Lydie Salvayre, éloge de la déraison
Ils ne sont pas si nombreux, les auteurs français, à nous faire jouer des zygomatiques tout en balayant le spectre complet des émotions. Pas nombreux, non plus, ceux dont les livres pourraient servir de viatiques à nos vies et dont la cruauté est une arme libératrice. Lydie Salvayre est de ceux-là, que les lecteurs ont découverte surtout à partir de l’impeccable La Puissance des mouches (1995) suivi de La Compagnie des spectres (1997). Depuis, et malgré de laborieux passages dans des émissions de télé, la romancière est suivie par un noyau conséquent de lecteurs. Combien ? Elle l’ignore. Quel titre son éditeur a-t-il le plus vendu ? Elle n’en sait rien. Lydie Salvayre est un écrivain, pas un comptable : les chiffres ne l’intéressent pas, les mots, si. Prodigieusement. Le lexique est, chez elle, un outil pour voyager aussi bien dans l’espace que dans le temps, pour la rendre contemporaine de Pascal ou Sterne, et voisine d’une femme obèse de Cintegabelle ou d’un flic foudroyé d’amour dans une banlieue où « tous les enfants ou adolescents vivant dans une cité en zone péri-urbaine, dont les ancêtres, originaires du continent africain, portaient un anneau dans le nez ou un turban sur la tête (surmonté d’une plume) » sont considérés comme des délinquants.
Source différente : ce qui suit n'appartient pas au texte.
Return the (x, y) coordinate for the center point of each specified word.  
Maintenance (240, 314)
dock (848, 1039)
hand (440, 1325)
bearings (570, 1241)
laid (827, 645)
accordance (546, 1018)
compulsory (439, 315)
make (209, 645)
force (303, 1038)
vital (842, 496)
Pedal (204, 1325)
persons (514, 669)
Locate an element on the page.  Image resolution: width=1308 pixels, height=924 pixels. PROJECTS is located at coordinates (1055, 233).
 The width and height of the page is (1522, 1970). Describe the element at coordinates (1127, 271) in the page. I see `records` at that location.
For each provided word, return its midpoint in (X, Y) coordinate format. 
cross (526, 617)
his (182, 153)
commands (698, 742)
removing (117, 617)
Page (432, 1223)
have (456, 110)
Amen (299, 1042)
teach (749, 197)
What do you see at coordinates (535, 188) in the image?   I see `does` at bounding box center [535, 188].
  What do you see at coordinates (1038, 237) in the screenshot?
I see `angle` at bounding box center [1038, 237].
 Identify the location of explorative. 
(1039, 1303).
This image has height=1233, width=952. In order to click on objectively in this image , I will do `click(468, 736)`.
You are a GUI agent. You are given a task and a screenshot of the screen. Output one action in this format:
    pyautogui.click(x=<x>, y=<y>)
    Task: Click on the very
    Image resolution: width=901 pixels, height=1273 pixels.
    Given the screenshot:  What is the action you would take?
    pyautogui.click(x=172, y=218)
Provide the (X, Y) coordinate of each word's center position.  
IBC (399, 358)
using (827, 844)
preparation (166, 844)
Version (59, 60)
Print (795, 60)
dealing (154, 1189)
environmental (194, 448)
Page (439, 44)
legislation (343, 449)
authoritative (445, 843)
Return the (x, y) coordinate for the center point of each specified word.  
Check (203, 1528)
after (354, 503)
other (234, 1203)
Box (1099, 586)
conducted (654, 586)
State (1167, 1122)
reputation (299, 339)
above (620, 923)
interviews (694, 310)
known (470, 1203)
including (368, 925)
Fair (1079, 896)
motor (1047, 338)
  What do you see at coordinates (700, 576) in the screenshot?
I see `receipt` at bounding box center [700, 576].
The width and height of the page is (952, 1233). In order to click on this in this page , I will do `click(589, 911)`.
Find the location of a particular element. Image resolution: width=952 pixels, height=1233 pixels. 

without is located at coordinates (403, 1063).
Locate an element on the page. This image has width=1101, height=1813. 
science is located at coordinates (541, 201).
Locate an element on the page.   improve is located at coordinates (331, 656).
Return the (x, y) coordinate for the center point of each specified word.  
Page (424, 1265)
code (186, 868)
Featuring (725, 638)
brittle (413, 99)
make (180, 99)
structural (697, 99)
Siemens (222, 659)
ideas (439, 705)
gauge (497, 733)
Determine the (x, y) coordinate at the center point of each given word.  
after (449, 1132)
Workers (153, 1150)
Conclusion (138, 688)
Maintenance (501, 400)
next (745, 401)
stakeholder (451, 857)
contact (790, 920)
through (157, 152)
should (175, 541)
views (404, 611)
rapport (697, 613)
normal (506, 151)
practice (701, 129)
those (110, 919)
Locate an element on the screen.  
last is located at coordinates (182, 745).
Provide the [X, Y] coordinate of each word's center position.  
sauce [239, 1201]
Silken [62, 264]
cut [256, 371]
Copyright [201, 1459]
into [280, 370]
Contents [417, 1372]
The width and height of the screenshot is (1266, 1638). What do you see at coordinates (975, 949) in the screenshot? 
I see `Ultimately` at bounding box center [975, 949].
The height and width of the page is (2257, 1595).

On avait remarqué, dans le dossier qu’on lui avait consacré en mai 1999 (Lmda N°26, épuisé), la fréquence du nom de Fatarella, village catalan et de celui d’Argelès, « camp de concentration » français. Ces noms résonnaient avec l’histoire familière de Lydie Salvayre. Cette histoire-là, on en retrouve à nouveau la trace dans BW, son nouveau roman.
On en trouve trace, de cette histoire d’exil et d’internement, dans bon nombre des livres de la romancière comme s’il lui fallait sans cesse rappeler d’où elle écrit. Rassurons toutefois Eric Besson et son ministère de l’Identité nationale : la romancière est bien née en France. Précisons : à Autainville dans le Loir-et-Cher. La Seconde Guerre mondiale est finie depuis quelques années et cela fait presque dix ans que ses parents ont fui, chacun de leur côté, leur Espagne natale aux mains des franquistes.
La « retirada », cet exode d’un pays en guerre civile, Lydie Salvayre en imagine la douleur dans La Puissance des mouches : (…) « ma mère arrive épuisée après quarante jours de marche, quarante jours de marche en Catalogne sous les bombardements de l’armée de Franco qui vient de gagner la guerre, quarante jours de marche (…) avec pour toute nourriture les navets volés dans les champs catalans, quarante jours de marche jusqu’au camp d’Argelès avec au cœur le chagrin insensé d’avoir laissé les siens de l’autre côté de l’Èbre, ma mère arrive dans ce camp plus démunie encore que les enfants qui naissent, dans ce camp d’Argelès où mon père la distingue au milieu de la foule à son air de jeunesse, à ses yeux infinis. »
Le lexique est, chez elle, un outil pour voyager aussi bien dans l’espace que dans le temps.